Titanic – the ideal metaphor for false certitude

The Titanic disappeared at about 2:20 a.m. on April 15, 1912, after colliding sideways with an iceberg about 300 miles southeast of Newfoundland. It sunk in just two hours and 40 minutes. 1514 people died because the ship traveled too fast through dangerous water and lifeboats seats were only available for half the passengers and crew. In the end, this was the result of false certitude on the part of those responsible. They believed that the Titanic was unsinkable.

We also blindly rely on working hypotheses that have been determined in a specific context and have not yet been refuted. Besides, tight time frames force quick implementations. The result is false certitude of the people involved, which leads to costly rework or even the failure of an undertaking. The following points help to identify and avoid false certitude at an early stage.

  • Thinking in a team
    Cross-functional workshops with different experts across hierarchies, who quickly develop solutions, degenerate into shows where the participants present their part. Often there is not enough time and willingness to jointly consider the topics, although the required procedures are readily available: Brainstorming, Morphological Box, Mindmapping, or such particular approaches as FMEA (Failure Mode and Effects Analysis). The participants share that way their wealth of experience and stimulate out-of-the-box thinking. They complement each other’s thinking.
    The motto is: The whole is more than the sum of its parts.
  • Questioning essentially
    We develop new things based on our experiences, interests, and mental models. In doing so, we miss the fact that the abstract definitions do not always fit reality. Mathematics tells us: 1+1=2. We assume that the first one is just as clear as the second one. The plus sign alleges that both can be linked. Then, with the equal sign, it is claimed that the two can arise from the ones. But this is so only in the immaterial world – a one is equal to a one; a kilogram is equivalent to a kilogram. In the material world, however, no two things are alike – one person is not like the other; a task is always different. For this reason, we should critically examine the elements of the discussion. Groupthink disturbs open doubting in the team. For this reason, questioning should be a practical work step. The questions are: What is this all about? How did we perceive the situation? Are the context variables clear? Do our conclusions fit the task? In the end, you get a selection of possibilities and the safety of having thought outside the box.
    The motto is: We know that we know nothing.
  • Oversleeping the results
    The thinking process is after the meeting not completed. Results are available, but on the one hand, not all arguments have had a chance to be heard, and on the other hand, we continuously process the contents subconsciously. The draft is not yet in the implementation stage. This means that you can make readjustments with little effort. To enable this improvement, all participants should have the opportunity to sleep on the current status and, if necessary, make final suggestions. During sleep, we process the information and feelings we gathered during the day and move them into our long-term memory. Let us think of this nocturnal thinking as a mental check that provides us with further ideas and an emotional evaluation of the outcomes. Any additional improvements occur during the implementation based on the located influence factors.
    The motto is: Sleep a night to think about it.

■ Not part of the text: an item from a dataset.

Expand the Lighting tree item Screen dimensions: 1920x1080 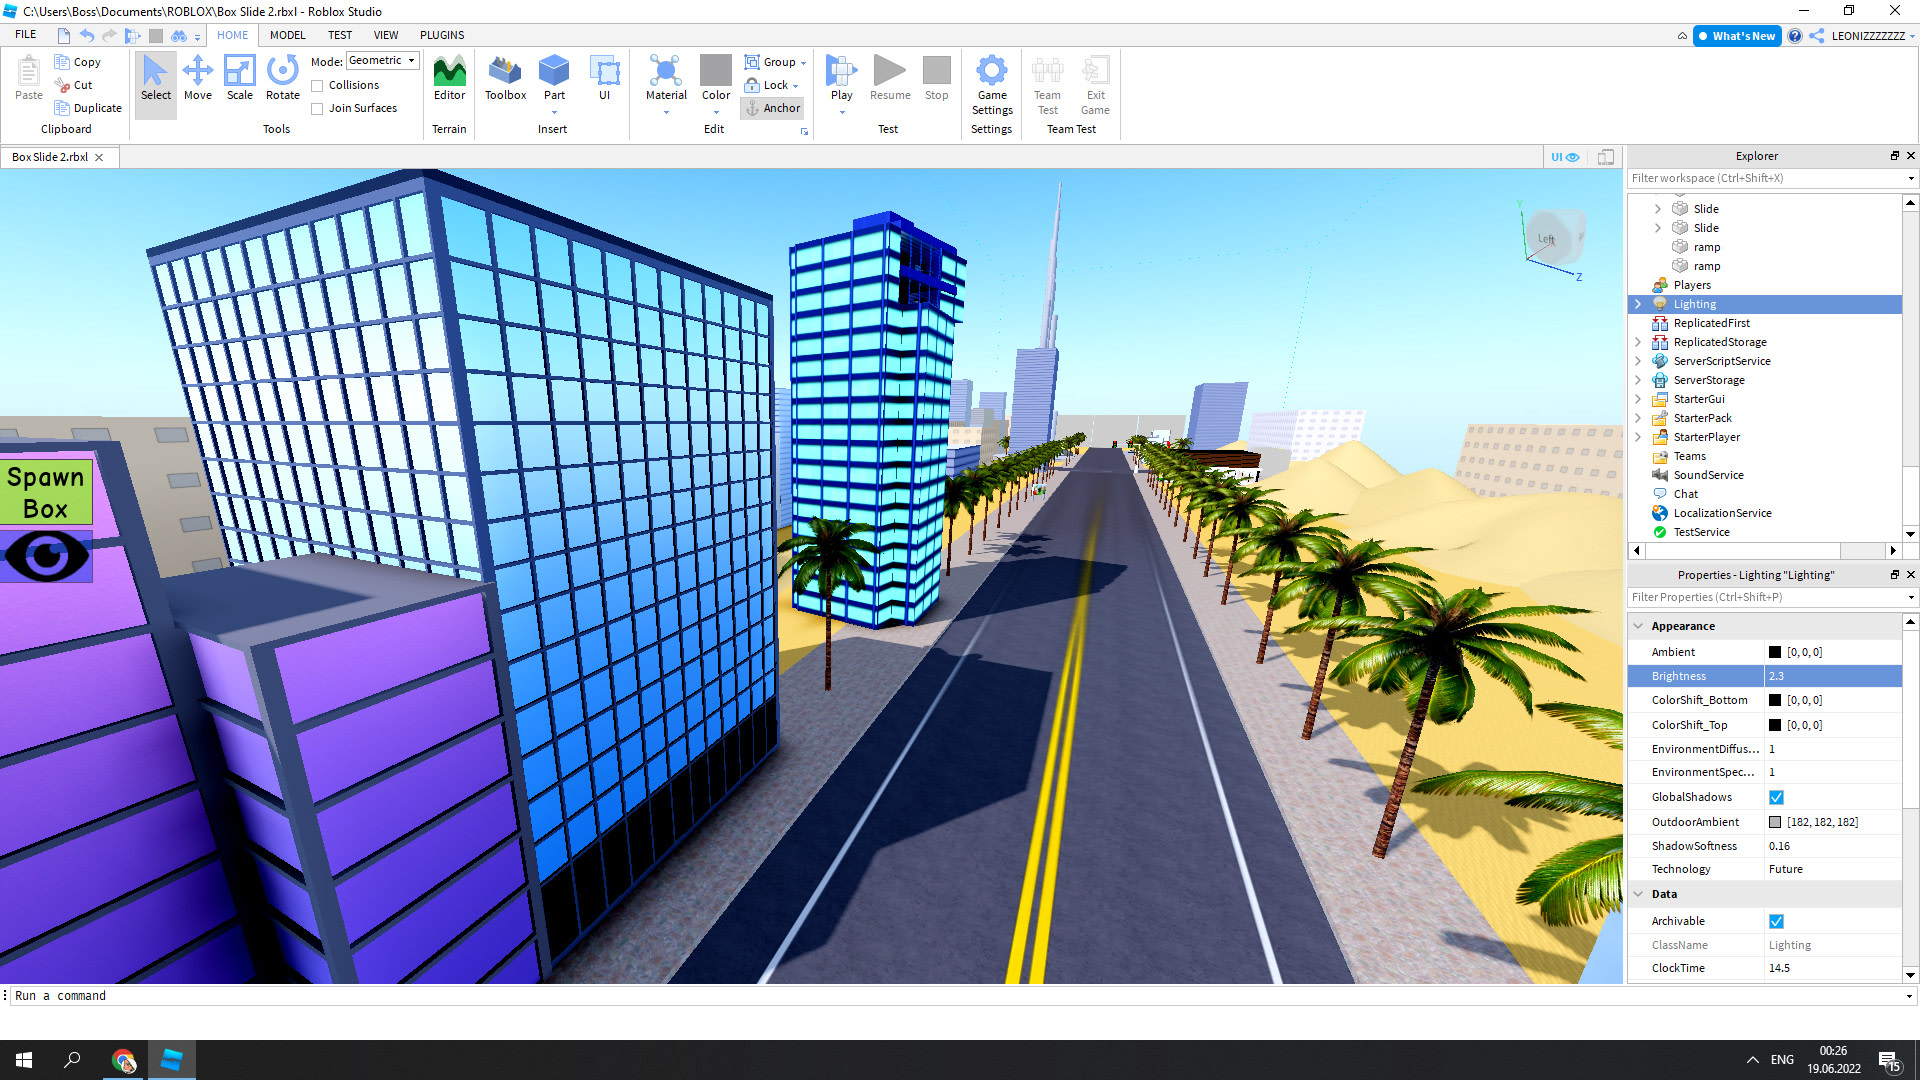click(1640, 303)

Bottom line: False certitude is the enemy of a succeeded project. We feel safe that everything will go as we imagine. It is our task to ensure that we also consider unintended consequences. Our work is based on our experiences, interests, and mental models. What we do not know, we cannot manage. However, what I do not know, another team member may probably know. Since team members complement each other, we get more comprehensive solutions. To avoid errors in reasoning that result from groupthink, a step is needed that questions the results. After this critical reflection, you sleep a night to think about it. Processing the results at night generates new insights and a subsequent emotional evaluation. If the people in charge of the Titanic had processed their working hypotheses in this way, it would not have raced through the ice field, would not have hit the iceberg, and would not have sunk so quickly – or at least would have had sufficient numbers of lifeboats on board. This makes the Titanic an ideal metaphor for false certitude.

P.S: Our presuppositions lead to false certitude. We have to recognize and overcome it them.